But she has to look hard. She looks past the glitzy main characters, the heroes and funny guys. She finds them lower on television’s totem pole.

“In some cases you, like, notice that the only person of color was sweeping leaves on the street,” said Bracamontes, a 17-year-old Harvard University-bound senior who attends Garfield High School in Los Angeles. “It’s noticeable on certain shows.”

Negative television stereotypes of minorities are widespread, according to a study of children’s perceptions of race and class portrayals on prime-time news, comedies and dramas.


The study, released Wednesday by Children Now, found that 66% of white actors have positive roles on television but that few actors of Latino, African and Asian descent have such roles.

What’s more, the study found, white characters are more often rich, well-educated, leaders and high academic achievers while characters of color often break the law, are lazy and “act goofy.”

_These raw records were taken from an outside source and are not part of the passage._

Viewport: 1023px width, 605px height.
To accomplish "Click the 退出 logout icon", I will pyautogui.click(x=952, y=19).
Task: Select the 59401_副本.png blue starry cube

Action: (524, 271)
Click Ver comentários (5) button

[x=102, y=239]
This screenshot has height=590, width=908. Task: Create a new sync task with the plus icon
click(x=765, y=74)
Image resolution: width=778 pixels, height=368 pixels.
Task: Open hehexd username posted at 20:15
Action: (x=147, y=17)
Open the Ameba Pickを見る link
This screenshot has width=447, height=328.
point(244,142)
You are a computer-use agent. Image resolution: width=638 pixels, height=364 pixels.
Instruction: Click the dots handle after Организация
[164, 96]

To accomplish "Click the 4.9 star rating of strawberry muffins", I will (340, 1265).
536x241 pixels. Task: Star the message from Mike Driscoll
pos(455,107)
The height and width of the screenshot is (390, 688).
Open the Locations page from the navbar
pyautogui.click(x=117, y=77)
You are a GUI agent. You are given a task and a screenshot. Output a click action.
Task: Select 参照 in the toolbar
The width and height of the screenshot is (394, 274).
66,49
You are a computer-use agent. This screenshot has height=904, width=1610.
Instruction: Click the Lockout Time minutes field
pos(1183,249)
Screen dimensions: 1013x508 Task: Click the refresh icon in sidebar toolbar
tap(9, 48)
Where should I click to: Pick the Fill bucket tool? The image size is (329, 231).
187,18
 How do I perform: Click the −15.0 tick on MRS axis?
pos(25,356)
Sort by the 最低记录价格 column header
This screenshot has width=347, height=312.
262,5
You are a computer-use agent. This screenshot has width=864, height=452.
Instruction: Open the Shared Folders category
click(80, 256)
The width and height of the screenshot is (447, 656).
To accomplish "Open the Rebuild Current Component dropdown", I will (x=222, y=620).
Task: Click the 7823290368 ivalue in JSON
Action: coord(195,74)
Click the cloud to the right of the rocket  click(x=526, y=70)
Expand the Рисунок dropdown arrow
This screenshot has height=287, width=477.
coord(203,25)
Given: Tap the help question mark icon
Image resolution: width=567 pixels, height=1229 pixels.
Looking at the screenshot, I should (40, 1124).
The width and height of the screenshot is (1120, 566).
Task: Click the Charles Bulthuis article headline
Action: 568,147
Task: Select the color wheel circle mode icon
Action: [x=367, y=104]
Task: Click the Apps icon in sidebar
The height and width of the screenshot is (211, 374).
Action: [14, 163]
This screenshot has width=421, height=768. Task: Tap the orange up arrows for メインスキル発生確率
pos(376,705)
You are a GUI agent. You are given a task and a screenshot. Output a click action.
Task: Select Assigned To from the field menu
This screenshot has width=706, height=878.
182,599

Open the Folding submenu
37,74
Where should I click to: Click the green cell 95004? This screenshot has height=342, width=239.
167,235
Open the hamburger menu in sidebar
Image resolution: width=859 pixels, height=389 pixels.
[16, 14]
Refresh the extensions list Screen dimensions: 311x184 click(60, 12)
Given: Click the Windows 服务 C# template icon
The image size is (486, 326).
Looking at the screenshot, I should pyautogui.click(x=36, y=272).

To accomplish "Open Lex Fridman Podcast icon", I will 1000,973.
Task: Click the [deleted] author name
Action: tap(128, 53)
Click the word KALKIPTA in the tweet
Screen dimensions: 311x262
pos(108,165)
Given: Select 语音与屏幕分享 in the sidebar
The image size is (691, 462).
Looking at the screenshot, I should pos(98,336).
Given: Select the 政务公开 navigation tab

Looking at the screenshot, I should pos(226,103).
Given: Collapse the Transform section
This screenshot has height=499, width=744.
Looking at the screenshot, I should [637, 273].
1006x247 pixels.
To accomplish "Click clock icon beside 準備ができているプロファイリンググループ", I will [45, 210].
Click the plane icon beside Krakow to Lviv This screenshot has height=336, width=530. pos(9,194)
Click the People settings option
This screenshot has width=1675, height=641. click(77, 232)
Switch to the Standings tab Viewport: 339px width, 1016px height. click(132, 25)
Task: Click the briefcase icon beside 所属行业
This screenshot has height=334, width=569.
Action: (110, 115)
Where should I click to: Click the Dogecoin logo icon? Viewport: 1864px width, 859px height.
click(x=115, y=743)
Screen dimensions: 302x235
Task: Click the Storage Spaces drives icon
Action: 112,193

“Young people believe that negative messages are sent to children who do not see their race on TV,” the study concluded. “A focus group of older African American boys listed the messages: ‘They don’t have a chance. . . . They’ll never get on TV. . . . You’re not good enough.’ ”

Bracamontes, a Latina who didn’t participate in the study, said she doesn’t allow negative images to steer her opinions of anyone.

Still, several writers and producers of TV shows in Los Angeles said they weren’t surprised by the survey’s findings.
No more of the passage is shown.